*Alıştırma Yönergesi*. Havacılık tazminatı hakkındaki yazıda "Kuleye teknik bir" sözlerinin geçtiği yerden başlayınız ve "tümünün cevabı ARFF’dir." sözlerinden sonra durarak bu bölümü kelimesi kelimesine aktarınız.

*Kaynak Metinden Alıntı*.
<<<<

Bir iş yerinde birbirinden çok farklı ücretler her zaman için problem yaratır. Her iş yerinde farklı görevler vardır. Bu görevlerin hepsi adeta birer zincir baklası gibi birbirine bağlanmıştır. Siz bu zincirden görev bekliyorsanız en zayıf halkaya dikkat etmek zorundasınız. Zincirinizin en zayıf halkası kadar güçlü olacağını unutmamak gerekir.
DHMİ de bu zincir halkalarının bozulması 2005 yılında başladı. 2005 yılında başlayan ve ancak 2010 yılında değişiklik içeren havacılık tazminatı ödemeleri zincirin halkaları arasında sorun yarattı. Şüphesiz bir işletmede her çalışana eşit ücret ödemek de yanlıştır. Bu konudaki eşitlik aslında eşitsizliğin ta kendisi olup bu tür bir uygulamayı zaten hiç bir çalışan istemez. Örneğin; O işletmede bir doktor veya mühendis çalışıyorsa kalkıp ta her hangi bir hizmet aracı kullanan kişi benim maaşım o doktor kadar olmayı savunmaz ve savunmamalı da.
Bu konuda adaletli bir ücret dağıtımı yapacak olan ve alt-üst rakamlarını belirlemesi gereken makam o kurumun en üst yönetimidir. Ancak, konu maaşlardan farklı olarak her personelin aynı oranda katkıda bulunduğu bir alana yönelik olunca işler karışıyor. Dolayısıyla havacılık tazminatı ödemelerinin kesin olarak hakkaniyetli bir dağıtımının yapılması gerekiyor.
DHMİ’de Avrupa Hava seyrüsefer Emniyeti teşkilatı belirli grupların, personel maliyetlerinin tamamını karşılıyor. Bu 1. grup olarak gösteriliyor. Yine aynı teşkilat bazı kadro ve pozisyonlarda çalışanların ücretlerinin belirli bir kısmını karşılıyor. Bu da 2.Grup olarak gösteriliyor. Diğer çalışanlardan, ARFF ler ise her nedense teknik hizmetler olarak kabul edilmeyip, genel idari hizmetler olarak gösterilip,ücretleri hiç karşılanmayan yani en-route olarak tanımlanan seyrüsefer hizmetlerine yakından uzaktan katkı sağlamayan grup olarak adlandırılan 3.Grupta yer alıyor.
Kuleye teknik bir durumdan dolayı acil iniş talep eden pilottan sonra kim alarma geçiyor? Acil İniş öncesi pistteki olması gereken tüm güvenlik önlemleri kim koordine ediyor. Bu soruların tümünün cevabı ARFF’dir.

>>>>

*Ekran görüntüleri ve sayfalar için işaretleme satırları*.
<<<<

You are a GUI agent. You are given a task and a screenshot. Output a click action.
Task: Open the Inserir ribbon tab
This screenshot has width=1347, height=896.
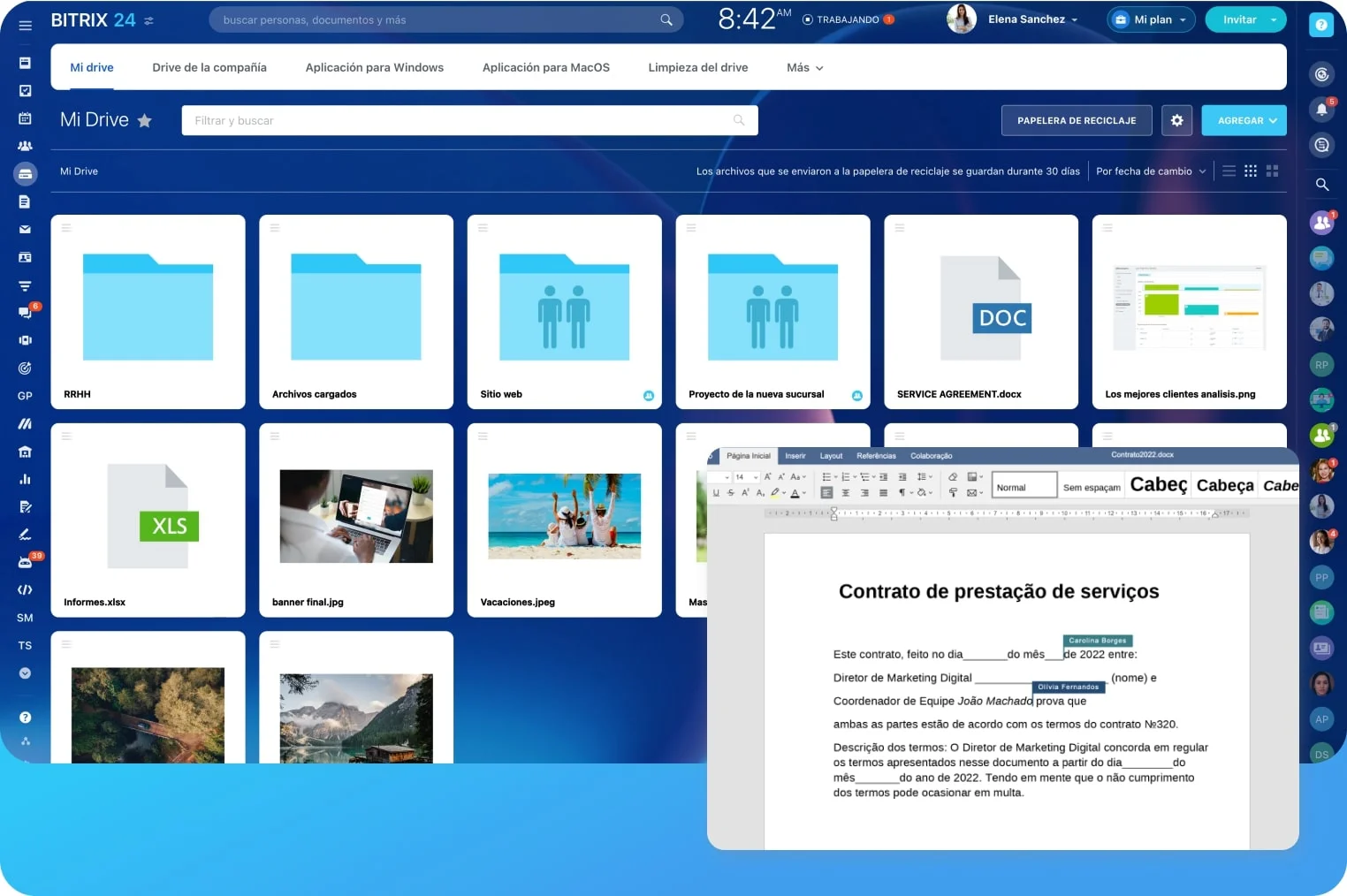click(x=795, y=456)
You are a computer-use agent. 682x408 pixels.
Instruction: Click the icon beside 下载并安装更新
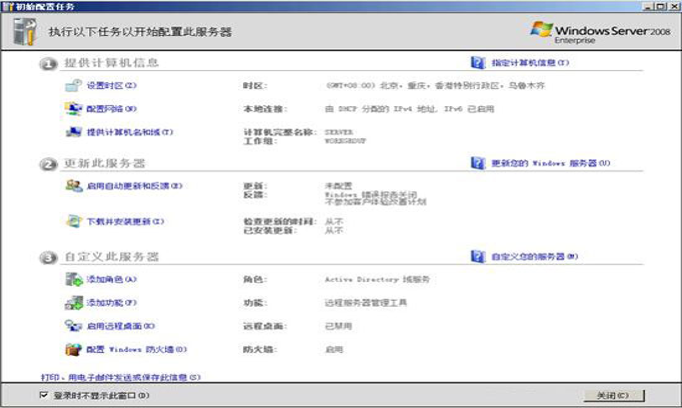coord(72,220)
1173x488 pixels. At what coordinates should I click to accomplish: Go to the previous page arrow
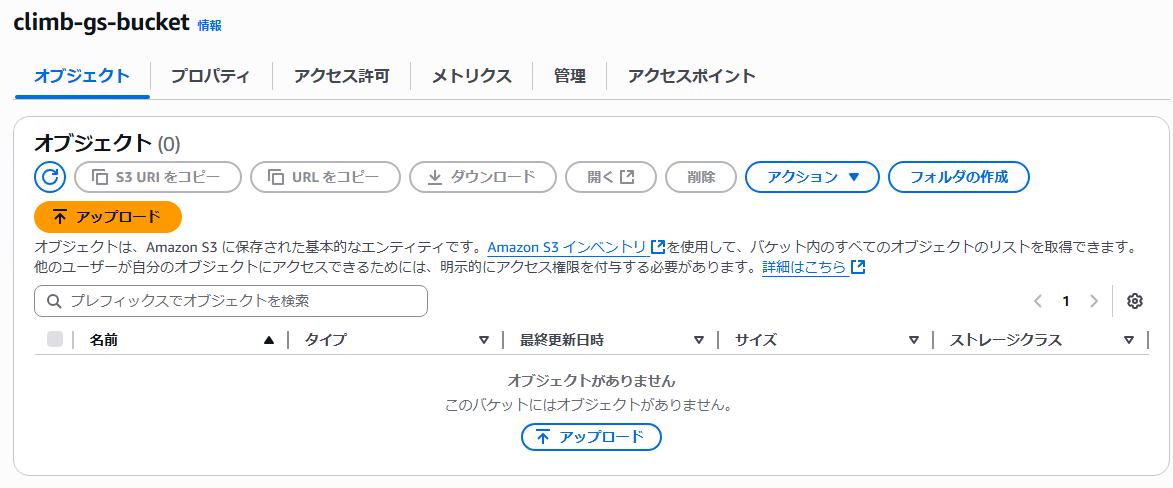point(1038,301)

>>>>

*Görevin Çözümü*.
Kuleye teknik bir durumdan dolayı acil iniş talep eden pilottan sonra kim alarma geçiyor? Acil İniş öncesi pistteki olması gereken tüm güvenlik önlemleri kim koordine ediyor. Bu soruların tümünün cevabı ARFF’dir.